Solving Data Science Problem

Sung won (Chris) Lee
2 min readFeb 20, 2019

--

There are many different ways and a lot of algorithms to solve a data science problem, but there is a certain workflow that almost every data scientist goes through in common. I will introduce the process of solving data science problem.

1. Define a problem

Data scientists takes the real world problem to data science problem. For example, if a business company requests to recommend how to improve their sales, data scientist bring it to a data science problem; “is there a relationship between the sales and other factors?”, “how is the sales and season related?”, “how big is the impact of seasonaility?”.

2. Gather data

After re-defining real world problem to a data science problem, data scientists gather data. If there is a given data, they also check if there is any other useful data sources.

3. Explore data

Before diving into machine learning, data scientists to exploratory data analysis (EDA). Data itself might have some important information and meaningful analysis without any machine learning! Checking correlation or distribution of each feature helps understand the data.

4. Model with data

Now, it’s the time to model the data. Data scientists check whether the data has target or not to determine supervised learning or unsupervised learning. If it is supervised learning, they check if it is regression or classification problem and apply the best model according to the given data.
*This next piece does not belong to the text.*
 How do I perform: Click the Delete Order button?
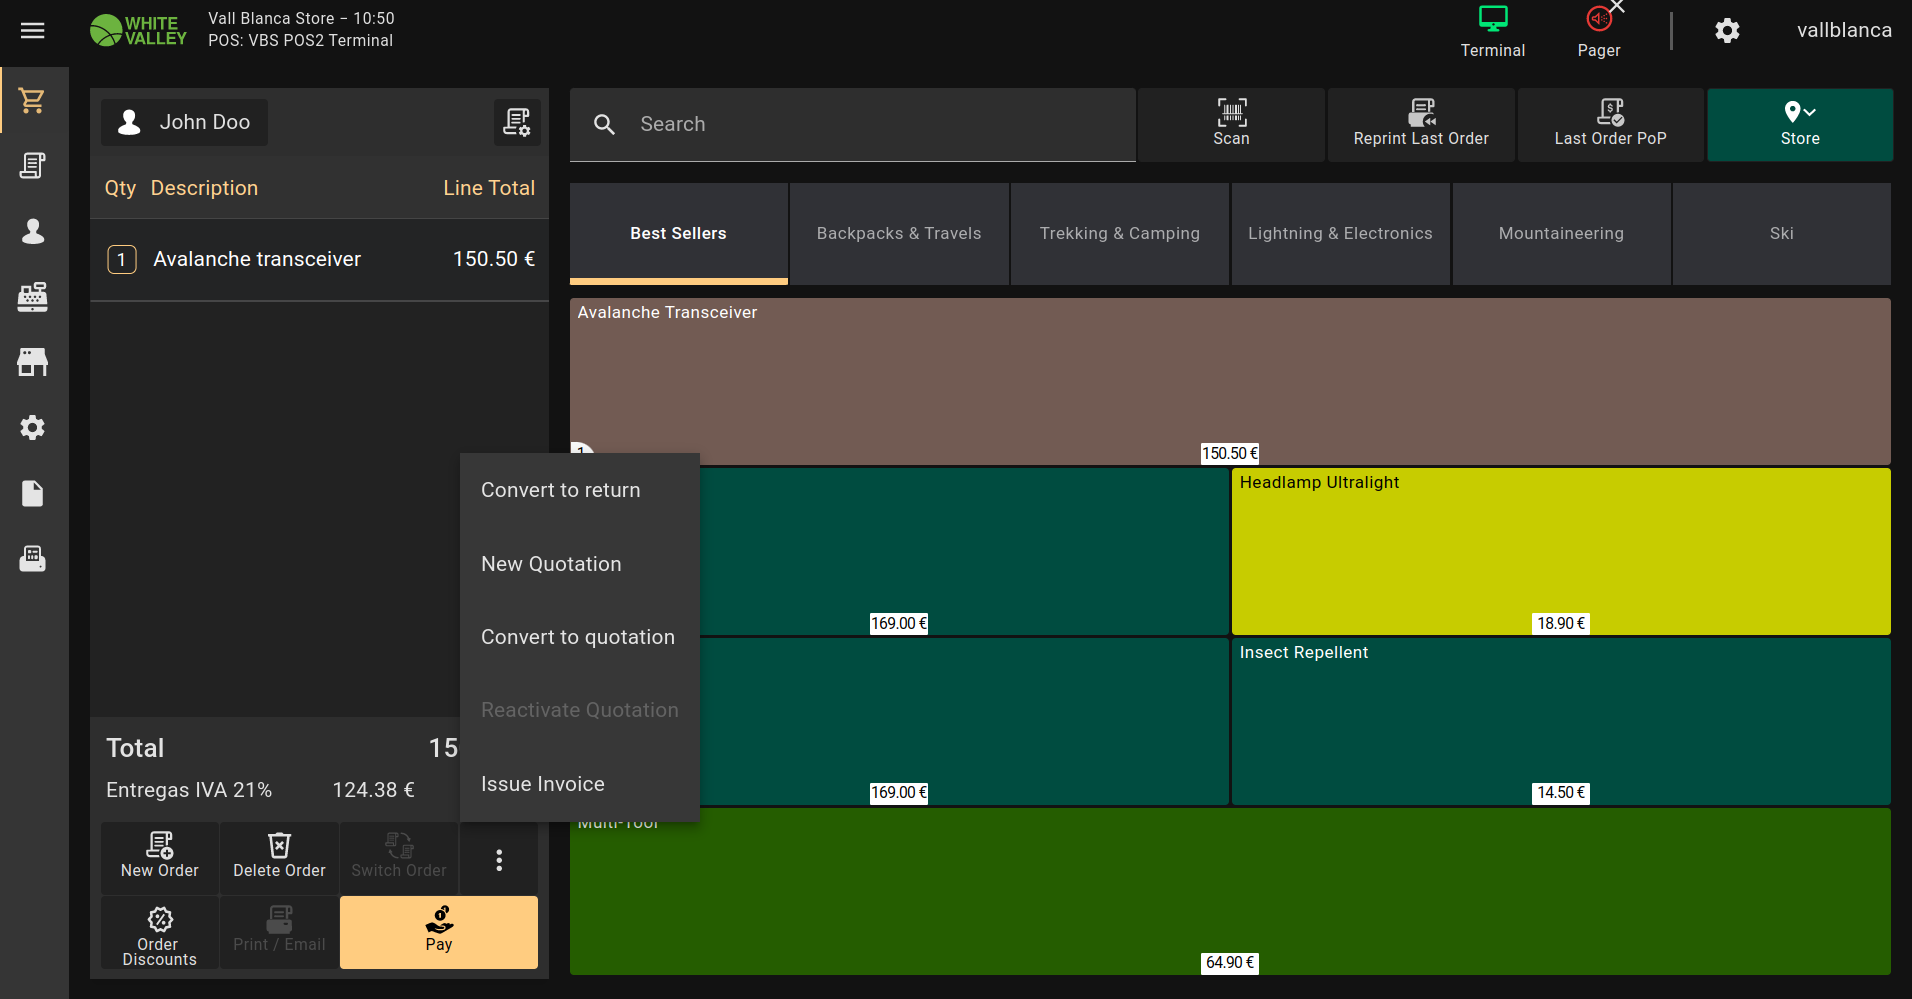point(279,857)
If it is unsupervised learning, they will try to cluster and see how the groups of observations are related and separated.

5. Evaluate model

According to the model they choose, they evaluate the model. There are several metrics they can use to evaluate; accuracy, mean square error, ROC, etc. If the model performs poor, data scientists will try to adjust some parameters or just go back to choose different model and evaluate again.

6. Answer problem

Data scientists interpret the data with the performance of the model they chose and evaluated and bring the results back to the real world solution to answer the problem.

Even though I enumerated the steps of solving data science problem as something ambitious, it is not much different from fixing a light bulb!

Face the problem, gather some information, and find the best way to solve it and test if it works and you can also be a problem solver! :)

--

--